| EXERCISE REQUIREMENTS |
Repeat the stretch of entries below from the line with "Viewport: 604px width, 738px height." through the line with "Click the monitor". Include both ends and add nothing.

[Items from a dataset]

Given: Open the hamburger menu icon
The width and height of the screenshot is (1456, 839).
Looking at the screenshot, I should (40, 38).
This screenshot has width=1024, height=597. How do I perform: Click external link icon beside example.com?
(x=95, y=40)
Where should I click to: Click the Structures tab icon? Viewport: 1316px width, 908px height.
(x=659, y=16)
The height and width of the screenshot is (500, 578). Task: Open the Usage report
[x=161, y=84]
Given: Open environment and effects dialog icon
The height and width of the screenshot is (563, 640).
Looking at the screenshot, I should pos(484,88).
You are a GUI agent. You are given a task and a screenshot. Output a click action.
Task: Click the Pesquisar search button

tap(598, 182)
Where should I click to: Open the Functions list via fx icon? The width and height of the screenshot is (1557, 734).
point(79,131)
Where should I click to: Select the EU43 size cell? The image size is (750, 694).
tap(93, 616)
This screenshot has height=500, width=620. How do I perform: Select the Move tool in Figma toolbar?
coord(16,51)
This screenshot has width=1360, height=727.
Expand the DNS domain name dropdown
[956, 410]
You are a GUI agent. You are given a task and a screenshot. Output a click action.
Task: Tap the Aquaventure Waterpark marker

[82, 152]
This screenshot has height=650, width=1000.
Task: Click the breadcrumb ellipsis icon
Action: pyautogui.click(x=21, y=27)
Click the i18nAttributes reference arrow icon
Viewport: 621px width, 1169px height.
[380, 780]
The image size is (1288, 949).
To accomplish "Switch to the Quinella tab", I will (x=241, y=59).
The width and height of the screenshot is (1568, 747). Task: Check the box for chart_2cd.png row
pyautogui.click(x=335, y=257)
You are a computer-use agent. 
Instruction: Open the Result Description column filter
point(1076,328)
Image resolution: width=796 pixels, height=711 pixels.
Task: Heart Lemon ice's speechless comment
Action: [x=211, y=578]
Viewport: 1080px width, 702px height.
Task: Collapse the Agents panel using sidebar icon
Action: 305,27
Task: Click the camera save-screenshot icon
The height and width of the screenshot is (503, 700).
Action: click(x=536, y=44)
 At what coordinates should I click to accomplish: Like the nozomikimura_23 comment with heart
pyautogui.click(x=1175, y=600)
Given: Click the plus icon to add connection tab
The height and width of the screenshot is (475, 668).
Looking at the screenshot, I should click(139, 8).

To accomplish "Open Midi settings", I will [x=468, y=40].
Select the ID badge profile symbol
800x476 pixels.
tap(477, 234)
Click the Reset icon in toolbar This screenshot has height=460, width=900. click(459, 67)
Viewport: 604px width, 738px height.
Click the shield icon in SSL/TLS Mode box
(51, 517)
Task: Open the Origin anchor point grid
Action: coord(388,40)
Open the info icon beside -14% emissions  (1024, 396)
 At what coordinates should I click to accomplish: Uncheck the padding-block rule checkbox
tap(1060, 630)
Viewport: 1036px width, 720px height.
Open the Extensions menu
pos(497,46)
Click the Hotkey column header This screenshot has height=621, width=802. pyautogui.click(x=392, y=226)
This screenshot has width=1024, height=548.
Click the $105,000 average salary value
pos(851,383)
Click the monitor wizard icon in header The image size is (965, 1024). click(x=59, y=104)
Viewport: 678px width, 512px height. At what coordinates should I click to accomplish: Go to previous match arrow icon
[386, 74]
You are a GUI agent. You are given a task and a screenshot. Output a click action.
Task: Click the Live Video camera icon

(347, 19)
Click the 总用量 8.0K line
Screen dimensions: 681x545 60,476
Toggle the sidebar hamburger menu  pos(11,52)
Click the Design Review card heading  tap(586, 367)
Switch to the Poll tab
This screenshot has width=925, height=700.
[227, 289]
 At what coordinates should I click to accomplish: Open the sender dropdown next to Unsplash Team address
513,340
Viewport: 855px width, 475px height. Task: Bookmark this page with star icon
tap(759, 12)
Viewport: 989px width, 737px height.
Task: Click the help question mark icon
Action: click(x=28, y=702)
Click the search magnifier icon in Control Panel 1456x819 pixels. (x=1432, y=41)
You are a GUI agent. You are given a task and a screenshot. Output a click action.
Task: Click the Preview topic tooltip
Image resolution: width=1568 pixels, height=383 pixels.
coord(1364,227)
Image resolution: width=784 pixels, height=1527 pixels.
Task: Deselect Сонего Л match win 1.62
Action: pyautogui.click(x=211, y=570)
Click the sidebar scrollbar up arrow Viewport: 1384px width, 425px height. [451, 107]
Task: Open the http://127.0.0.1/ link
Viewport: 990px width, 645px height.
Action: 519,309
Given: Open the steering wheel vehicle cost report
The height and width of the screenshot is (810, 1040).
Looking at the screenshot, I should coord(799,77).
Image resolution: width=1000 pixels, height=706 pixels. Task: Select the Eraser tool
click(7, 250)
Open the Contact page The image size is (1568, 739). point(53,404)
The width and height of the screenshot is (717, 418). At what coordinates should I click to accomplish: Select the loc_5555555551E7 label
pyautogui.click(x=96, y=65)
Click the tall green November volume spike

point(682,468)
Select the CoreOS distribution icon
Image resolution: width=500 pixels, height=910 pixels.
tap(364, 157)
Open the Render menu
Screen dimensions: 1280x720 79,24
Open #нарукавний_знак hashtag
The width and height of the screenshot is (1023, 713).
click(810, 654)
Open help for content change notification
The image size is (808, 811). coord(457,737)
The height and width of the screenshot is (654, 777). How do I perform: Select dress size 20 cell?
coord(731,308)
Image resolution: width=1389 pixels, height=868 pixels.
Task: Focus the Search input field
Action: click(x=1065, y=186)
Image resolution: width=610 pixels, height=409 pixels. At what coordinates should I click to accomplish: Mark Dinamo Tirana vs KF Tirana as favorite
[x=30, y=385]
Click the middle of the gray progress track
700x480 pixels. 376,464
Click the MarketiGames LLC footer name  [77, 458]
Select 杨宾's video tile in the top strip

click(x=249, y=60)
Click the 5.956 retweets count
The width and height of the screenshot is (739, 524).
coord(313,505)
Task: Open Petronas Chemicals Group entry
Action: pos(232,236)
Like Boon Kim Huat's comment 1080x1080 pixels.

| FINISHED EXERCISE |
Viewport: 604px width, 738px height.
Click the shield icon in SSL/TLS Mode box
(51, 517)
Task: Open the Origin anchor point grid
Action: coord(388,40)
Open the info icon beside -14% emissions  (1024, 396)
 At what coordinates should I click to accomplish: Uncheck the padding-block rule checkbox
tap(1060, 630)
Viewport: 1036px width, 720px height.
Open the Extensions menu
pos(497,46)
Click the Hotkey column header This screenshot has height=621, width=802. pyautogui.click(x=392, y=226)
This screenshot has width=1024, height=548.
Click the $105,000 average salary value
pos(851,383)
Click the monitor wizard icon in header The image size is (965, 1024). click(x=59, y=104)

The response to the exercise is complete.